*Problem requirements*: Your task is to copy the lines of the data below from the line holding "The width and" through the line holding "You are a computer-use", inclusive, exactly and with nothing added.
☆ ☆ ☆
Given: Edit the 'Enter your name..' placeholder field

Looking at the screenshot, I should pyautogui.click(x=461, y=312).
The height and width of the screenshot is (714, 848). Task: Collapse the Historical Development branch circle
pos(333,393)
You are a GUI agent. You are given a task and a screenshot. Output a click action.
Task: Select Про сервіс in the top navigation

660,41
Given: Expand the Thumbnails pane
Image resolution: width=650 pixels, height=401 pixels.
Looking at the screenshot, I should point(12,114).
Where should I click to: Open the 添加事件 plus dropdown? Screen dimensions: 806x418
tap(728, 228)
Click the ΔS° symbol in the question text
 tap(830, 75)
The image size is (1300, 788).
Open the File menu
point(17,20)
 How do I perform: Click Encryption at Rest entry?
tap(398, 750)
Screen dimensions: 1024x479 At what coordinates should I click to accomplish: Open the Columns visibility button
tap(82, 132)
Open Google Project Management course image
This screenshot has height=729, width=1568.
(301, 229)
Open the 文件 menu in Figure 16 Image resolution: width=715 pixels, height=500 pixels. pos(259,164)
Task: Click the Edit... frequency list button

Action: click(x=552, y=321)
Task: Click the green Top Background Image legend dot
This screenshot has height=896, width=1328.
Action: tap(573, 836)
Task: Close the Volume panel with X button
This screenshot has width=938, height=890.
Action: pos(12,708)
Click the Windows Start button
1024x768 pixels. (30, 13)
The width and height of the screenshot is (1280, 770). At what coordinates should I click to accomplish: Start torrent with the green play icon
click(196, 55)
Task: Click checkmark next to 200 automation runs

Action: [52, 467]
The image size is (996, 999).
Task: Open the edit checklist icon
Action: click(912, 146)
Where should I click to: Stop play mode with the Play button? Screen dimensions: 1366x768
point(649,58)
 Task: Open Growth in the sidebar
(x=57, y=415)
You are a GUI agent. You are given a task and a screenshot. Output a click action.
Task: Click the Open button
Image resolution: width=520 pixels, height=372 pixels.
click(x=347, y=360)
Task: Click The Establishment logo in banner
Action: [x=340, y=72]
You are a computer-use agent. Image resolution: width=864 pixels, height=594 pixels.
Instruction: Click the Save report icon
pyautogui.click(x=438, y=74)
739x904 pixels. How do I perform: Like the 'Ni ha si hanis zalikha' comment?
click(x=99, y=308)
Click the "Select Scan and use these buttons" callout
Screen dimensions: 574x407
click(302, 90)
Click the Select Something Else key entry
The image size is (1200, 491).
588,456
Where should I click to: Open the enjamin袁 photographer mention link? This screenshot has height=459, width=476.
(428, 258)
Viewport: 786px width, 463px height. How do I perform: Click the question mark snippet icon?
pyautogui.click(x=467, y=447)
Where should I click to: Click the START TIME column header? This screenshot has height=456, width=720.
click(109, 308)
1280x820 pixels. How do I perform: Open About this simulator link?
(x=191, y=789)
☆ ☆ ☆
*Answer box*:
The width and height of the screenshot is (1280, 770). At what coordinates should I click to accomplish: Start torrent with the green play icon
click(196, 55)
Task: Click checkmark next to 200 automation runs

Action: [52, 467]
The image size is (996, 999).
Task: Open the edit checklist icon
Action: click(912, 146)
Where should I click to: Stop play mode with the Play button? Screen dimensions: 1366x768
point(649,58)
 Task: Open Growth in the sidebar
(x=57, y=415)
You are a GUI agent. You are given a task and a screenshot. Output a click action.
Task: Click the Open button
Image resolution: width=520 pixels, height=372 pixels.
click(x=347, y=360)
Task: Click The Establishment logo in banner
Action: [x=340, y=72]
You are a computer-use agent. Image resolution: width=864 pixels, height=594 pixels.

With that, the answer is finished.